- **Instructions to follow**:
Output the listing exactly, leaving out no line.

(Dataset records Opens)

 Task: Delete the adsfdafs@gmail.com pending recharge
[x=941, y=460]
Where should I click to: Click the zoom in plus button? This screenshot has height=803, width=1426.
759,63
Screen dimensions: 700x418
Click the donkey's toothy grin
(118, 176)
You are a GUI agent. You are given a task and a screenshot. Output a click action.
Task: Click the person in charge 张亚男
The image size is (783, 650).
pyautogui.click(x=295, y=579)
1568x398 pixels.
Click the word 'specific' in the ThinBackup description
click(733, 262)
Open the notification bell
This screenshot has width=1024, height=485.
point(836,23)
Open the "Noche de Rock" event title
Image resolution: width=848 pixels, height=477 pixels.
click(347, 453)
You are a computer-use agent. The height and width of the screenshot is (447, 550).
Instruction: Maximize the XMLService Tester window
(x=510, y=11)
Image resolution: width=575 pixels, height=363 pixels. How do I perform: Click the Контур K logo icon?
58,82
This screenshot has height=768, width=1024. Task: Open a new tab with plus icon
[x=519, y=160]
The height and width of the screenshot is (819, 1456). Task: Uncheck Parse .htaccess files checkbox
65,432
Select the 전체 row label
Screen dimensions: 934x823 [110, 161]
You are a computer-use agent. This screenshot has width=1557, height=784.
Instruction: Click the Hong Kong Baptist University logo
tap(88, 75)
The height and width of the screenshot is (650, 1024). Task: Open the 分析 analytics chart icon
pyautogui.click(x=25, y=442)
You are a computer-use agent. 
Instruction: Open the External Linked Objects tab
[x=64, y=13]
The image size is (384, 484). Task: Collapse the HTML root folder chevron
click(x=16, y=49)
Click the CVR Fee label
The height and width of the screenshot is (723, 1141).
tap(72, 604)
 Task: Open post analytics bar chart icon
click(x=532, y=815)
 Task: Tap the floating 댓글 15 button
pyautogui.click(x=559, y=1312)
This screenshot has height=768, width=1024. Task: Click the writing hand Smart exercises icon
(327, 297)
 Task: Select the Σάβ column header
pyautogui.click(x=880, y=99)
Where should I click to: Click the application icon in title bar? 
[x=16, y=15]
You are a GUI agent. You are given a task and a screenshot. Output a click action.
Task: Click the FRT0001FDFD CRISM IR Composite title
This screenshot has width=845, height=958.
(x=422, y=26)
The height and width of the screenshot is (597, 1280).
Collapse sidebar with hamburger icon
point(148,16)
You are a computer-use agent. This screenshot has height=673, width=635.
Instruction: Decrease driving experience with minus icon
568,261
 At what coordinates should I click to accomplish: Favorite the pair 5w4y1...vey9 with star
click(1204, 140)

(Dataset records Closes)

- **Task result**:
 Task: Delete the adsfdafs@gmail.com pending recharge
[x=941, y=460]
Where should I click to: Click the zoom in plus button? This screenshot has height=803, width=1426.
759,63
Screen dimensions: 700x418
Click the donkey's toothy grin
(118, 176)
You are a GUI agent. You are given a task and a screenshot. Output a click action.
Task: Click the person in charge 张亚男
The image size is (783, 650).
pyautogui.click(x=295, y=579)
1568x398 pixels.
Click the word 'specific' in the ThinBackup description
click(733, 262)
Open the notification bell
This screenshot has width=1024, height=485.
point(836,23)
Open the "Noche de Rock" event title
Image resolution: width=848 pixels, height=477 pixels.
click(347, 453)
You are a computer-use agent. The height and width of the screenshot is (447, 550).
Instruction: Maximize the XMLService Tester window
(x=510, y=11)
Image resolution: width=575 pixels, height=363 pixels. How do I perform: Click the Контур K logo icon?
58,82
This screenshot has height=768, width=1024. Task: Open a new tab with plus icon
[x=519, y=160]
The height and width of the screenshot is (819, 1456). Task: Uncheck Parse .htaccess files checkbox
65,432
Select the 전체 row label
Screen dimensions: 934x823 [110, 161]
You are a computer-use agent. This screenshot has width=1557, height=784.
Instruction: Click the Hong Kong Baptist University logo
tap(88, 75)
The height and width of the screenshot is (650, 1024). Task: Open the 分析 analytics chart icon
pyautogui.click(x=25, y=442)
You are a computer-use agent. 
Instruction: Open the External Linked Objects tab
[x=64, y=13]
The image size is (384, 484). Task: Collapse the HTML root folder chevron
click(x=16, y=49)
Click the CVR Fee label
The height and width of the screenshot is (723, 1141).
tap(72, 604)
 Task: Open post analytics bar chart icon
click(x=532, y=815)
 Task: Tap the floating 댓글 15 button
pyautogui.click(x=559, y=1312)
This screenshot has height=768, width=1024. Task: Click the writing hand Smart exercises icon
(327, 297)
 Task: Select the Σάβ column header
pyautogui.click(x=880, y=99)
Where should I click to: Click the application icon in title bar? 
[x=16, y=15]
You are a GUI agent. You are given a task and a screenshot. Output a click action.
Task: Click the FRT0001FDFD CRISM IR Composite title
This screenshot has width=845, height=958.
(x=422, y=26)
The height and width of the screenshot is (597, 1280).
Collapse sidebar with hamburger icon
point(148,16)
You are a computer-use agent. This screenshot has height=673, width=635.
Instruction: Decrease driving experience with minus icon
568,261
 At what coordinates should I click to accomplish: Favorite the pair 5w4y1...vey9 with star
click(1204, 140)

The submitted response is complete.